To investigate the role of a specific underexplored fragment, 5′-tRH-GlyGCC in cancer, the researchers employed a combination of cutting-edge molecular and biochemical techniques. Nanopore sequencing was used to analyze the transcriptome, while alternative splicing assays were performed to assess how the RNA fragment affected gene expression. Additionally, the interaction between 5′-tRH-GlyGCC and heterogeneous nuclear ribonucleoprotein (HNRNP) proteins, involved in splicing, was closely examined. Furthermore, the researchers conducted in vitro experiments to analyze cancer cell proliferation, and used in vivo xenograft mouse models to evaluate the therapeutic potential of targeting 5′-tRH-GlyGCC.
The researchers found that under endoplasmic reticulum stress, inositol-requiring enzyme 1α (IRE1α) splits tRNAGly(GCC) to produce 5′-tRH-GlyGCC. Furthermore, the results revealed that 5′-tRH-GlyGCC plays a critical role in alternative splicing and messenger RNA isoform regulation, influencing the expression of genes involved in cancer progression.
The study also found that this RNA fragment interacts with HNRNP proteins, which regulate splicing. In vitro experiments showed that modulating the levels of 5′-tRH-GlyGCC can significantly affect cancer cell proliferation. “Our study addresses a long-standing question in RNA and cancer biology. We have uncovered how specific tRNA fragments are produced and their critical roles in cellular stress and cancer, which opens novel opportunities for diagnostic and therapeutic applications,” explains the author.

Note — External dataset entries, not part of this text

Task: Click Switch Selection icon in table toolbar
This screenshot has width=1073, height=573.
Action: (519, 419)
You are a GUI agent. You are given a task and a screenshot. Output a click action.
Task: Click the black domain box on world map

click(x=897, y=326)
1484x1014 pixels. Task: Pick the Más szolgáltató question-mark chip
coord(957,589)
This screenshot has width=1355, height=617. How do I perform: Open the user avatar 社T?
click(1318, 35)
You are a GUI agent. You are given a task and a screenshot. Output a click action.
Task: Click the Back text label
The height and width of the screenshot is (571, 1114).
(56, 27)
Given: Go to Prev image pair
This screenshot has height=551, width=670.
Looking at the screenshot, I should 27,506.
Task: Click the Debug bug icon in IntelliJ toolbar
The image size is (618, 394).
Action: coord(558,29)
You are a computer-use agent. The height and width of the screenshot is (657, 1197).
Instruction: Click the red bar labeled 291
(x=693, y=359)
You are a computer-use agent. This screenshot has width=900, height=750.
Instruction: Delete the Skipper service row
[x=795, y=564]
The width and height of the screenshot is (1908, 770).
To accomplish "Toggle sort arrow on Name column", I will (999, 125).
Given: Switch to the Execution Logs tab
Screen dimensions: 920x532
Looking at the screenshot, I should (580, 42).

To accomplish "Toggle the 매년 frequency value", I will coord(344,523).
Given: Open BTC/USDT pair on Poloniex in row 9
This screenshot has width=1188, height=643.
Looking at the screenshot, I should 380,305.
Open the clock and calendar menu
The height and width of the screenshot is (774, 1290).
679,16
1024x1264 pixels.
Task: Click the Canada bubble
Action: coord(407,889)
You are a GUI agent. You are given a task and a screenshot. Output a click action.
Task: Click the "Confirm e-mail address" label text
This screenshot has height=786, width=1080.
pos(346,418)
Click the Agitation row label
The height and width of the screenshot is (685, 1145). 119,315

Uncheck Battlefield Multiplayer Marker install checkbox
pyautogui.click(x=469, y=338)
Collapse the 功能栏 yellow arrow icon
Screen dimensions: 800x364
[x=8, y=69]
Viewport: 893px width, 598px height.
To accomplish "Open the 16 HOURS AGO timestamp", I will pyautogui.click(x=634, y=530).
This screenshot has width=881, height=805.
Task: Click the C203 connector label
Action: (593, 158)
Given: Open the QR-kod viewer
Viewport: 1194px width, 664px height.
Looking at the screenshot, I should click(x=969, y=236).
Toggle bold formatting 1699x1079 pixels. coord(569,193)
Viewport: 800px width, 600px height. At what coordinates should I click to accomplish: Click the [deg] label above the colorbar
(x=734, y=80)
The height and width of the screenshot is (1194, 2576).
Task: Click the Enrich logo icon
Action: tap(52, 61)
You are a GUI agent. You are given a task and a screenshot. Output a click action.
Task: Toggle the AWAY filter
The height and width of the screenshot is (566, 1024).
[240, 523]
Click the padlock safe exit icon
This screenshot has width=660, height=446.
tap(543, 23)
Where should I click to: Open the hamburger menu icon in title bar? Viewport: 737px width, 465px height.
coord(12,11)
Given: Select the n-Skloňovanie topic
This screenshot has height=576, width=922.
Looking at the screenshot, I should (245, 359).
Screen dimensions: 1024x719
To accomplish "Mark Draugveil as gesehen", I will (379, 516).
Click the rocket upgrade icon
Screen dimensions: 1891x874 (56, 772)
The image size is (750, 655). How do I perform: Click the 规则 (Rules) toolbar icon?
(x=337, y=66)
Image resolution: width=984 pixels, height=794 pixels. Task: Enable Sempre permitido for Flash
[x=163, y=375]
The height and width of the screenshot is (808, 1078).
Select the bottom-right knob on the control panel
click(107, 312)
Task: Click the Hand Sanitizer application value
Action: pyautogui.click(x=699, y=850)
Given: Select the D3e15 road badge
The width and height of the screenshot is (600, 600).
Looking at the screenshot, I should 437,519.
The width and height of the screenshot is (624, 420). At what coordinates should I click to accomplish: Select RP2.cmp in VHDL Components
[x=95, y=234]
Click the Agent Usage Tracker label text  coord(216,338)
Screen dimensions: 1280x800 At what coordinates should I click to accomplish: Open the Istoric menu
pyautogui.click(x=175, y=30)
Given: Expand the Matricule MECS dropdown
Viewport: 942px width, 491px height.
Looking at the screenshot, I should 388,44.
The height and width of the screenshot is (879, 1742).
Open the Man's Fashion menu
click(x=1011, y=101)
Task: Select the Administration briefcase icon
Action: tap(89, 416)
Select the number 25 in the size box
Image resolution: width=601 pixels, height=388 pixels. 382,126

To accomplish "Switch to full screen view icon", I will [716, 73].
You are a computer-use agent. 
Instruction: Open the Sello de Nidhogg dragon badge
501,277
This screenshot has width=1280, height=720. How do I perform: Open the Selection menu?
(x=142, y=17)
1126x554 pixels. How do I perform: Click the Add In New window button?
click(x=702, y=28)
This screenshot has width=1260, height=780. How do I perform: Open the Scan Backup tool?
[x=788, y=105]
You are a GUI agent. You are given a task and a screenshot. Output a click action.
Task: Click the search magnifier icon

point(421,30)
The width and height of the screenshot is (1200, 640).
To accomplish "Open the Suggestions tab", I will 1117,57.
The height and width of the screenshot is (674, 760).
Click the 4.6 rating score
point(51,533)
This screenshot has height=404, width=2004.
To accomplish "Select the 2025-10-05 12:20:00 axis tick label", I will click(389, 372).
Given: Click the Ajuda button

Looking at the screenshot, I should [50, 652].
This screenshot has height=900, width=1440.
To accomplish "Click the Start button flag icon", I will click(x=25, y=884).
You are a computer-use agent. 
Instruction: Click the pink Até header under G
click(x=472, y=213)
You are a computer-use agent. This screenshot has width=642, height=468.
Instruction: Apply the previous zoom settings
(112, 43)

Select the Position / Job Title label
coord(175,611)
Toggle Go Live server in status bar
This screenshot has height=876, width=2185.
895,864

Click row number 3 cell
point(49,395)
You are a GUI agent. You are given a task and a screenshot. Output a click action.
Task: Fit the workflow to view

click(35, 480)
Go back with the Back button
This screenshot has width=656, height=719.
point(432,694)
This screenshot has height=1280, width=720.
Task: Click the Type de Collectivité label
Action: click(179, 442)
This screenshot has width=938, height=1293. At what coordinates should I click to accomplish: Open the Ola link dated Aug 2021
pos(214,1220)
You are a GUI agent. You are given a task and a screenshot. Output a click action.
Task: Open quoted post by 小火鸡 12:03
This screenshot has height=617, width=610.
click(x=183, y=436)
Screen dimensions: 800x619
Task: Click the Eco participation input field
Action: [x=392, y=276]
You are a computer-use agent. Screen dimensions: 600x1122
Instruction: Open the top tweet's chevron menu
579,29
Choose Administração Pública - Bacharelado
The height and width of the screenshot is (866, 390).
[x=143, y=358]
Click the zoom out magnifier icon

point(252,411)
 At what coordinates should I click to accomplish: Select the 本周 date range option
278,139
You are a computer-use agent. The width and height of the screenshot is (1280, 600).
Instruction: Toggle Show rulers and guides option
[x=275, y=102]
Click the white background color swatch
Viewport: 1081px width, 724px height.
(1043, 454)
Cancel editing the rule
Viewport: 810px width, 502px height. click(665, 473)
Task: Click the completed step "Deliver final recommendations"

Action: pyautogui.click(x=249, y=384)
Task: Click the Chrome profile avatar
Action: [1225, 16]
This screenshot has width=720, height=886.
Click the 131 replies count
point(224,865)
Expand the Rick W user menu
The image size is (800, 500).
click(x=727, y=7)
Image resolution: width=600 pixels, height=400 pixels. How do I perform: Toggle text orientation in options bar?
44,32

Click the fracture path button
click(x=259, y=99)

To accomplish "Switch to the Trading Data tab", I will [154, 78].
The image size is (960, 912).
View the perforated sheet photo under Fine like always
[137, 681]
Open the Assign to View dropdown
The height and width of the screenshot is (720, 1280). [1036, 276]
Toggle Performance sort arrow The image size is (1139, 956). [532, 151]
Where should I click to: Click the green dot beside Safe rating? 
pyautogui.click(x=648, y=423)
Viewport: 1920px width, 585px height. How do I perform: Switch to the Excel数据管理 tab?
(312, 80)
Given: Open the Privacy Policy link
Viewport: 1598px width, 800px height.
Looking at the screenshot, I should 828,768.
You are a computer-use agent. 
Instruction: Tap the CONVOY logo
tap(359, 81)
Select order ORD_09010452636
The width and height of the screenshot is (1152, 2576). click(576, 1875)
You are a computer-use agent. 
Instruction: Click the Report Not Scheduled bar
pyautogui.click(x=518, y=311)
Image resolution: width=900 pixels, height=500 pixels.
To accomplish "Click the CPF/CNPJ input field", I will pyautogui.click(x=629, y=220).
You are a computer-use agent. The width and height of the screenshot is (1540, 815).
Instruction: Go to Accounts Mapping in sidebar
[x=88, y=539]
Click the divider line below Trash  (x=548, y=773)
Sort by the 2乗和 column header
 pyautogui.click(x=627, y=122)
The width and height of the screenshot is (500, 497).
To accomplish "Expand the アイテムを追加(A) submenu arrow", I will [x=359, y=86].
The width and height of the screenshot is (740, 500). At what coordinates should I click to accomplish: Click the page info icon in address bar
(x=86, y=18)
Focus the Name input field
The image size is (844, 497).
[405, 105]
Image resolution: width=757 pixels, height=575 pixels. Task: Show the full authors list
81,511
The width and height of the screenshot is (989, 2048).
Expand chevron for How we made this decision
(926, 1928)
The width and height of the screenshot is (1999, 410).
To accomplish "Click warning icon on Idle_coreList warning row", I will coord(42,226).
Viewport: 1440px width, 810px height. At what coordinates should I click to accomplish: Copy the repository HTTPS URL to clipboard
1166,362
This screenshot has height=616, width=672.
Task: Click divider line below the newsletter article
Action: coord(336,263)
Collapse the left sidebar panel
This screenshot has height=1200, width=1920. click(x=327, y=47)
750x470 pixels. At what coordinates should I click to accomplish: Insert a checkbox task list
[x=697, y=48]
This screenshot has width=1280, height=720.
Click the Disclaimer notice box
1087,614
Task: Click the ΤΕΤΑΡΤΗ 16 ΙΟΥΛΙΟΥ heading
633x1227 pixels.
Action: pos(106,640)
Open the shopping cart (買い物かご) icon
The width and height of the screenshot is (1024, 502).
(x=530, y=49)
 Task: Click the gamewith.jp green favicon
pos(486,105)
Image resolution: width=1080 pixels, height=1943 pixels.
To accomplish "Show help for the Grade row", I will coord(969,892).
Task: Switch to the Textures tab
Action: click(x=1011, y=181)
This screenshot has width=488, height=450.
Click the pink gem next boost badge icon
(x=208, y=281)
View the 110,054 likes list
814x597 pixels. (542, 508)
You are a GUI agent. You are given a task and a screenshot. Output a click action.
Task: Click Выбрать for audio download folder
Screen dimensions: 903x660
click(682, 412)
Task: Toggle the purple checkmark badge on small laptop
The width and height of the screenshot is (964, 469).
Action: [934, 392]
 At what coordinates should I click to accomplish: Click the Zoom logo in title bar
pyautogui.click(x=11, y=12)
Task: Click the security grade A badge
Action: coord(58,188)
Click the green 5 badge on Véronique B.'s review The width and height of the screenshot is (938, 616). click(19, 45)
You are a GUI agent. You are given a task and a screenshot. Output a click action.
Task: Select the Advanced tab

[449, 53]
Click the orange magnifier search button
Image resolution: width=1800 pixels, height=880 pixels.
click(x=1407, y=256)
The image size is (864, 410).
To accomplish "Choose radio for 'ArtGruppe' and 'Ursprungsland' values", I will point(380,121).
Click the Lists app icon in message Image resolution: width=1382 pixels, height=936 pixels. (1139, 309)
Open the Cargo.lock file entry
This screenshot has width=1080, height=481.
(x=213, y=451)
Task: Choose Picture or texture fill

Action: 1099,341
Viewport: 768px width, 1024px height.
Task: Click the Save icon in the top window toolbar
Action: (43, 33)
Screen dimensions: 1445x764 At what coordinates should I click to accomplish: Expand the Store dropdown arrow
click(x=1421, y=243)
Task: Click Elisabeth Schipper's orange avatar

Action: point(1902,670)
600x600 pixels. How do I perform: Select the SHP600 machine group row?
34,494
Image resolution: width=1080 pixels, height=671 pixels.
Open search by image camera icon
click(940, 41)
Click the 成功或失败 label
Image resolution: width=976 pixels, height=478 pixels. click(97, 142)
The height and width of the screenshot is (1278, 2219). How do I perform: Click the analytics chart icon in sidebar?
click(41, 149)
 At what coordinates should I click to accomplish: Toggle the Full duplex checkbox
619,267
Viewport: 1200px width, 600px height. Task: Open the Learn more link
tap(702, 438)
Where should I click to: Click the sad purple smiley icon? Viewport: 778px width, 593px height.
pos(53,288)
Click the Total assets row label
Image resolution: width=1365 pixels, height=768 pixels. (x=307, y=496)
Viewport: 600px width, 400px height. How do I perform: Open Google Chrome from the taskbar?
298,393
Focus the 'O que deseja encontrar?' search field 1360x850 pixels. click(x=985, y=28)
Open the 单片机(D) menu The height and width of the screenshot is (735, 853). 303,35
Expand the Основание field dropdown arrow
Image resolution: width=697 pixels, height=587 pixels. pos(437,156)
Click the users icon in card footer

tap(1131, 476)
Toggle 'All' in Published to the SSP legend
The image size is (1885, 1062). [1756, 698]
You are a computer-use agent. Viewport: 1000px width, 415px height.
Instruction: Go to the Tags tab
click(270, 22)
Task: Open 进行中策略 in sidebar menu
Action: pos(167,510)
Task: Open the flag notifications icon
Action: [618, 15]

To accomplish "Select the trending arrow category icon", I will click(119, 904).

In xenograft mouse models, suppressing this RNA fragment using antisense oligonucleotides (ASOs) led to tumor regression. These findings suggest that 5′-tRH-GlyGCC could serve as a biomarker for early-stage cancer detection, as its level can be easily detected in blood samples using RT-PCR, similar to coronavirus detection. Moreover, its role in tumor growth makes it a promising target for therapeutic interventions. The author explains, "Blocking these tRNA fragments led to tumor regression in mouse models. We are now exploring how to deliver ASOs into human cells, bringing us closer to clinical applications."
We hope this study paves the way for innovative approaches in precision medicine, leading to more effective diagnostics and personalized cancer therapies.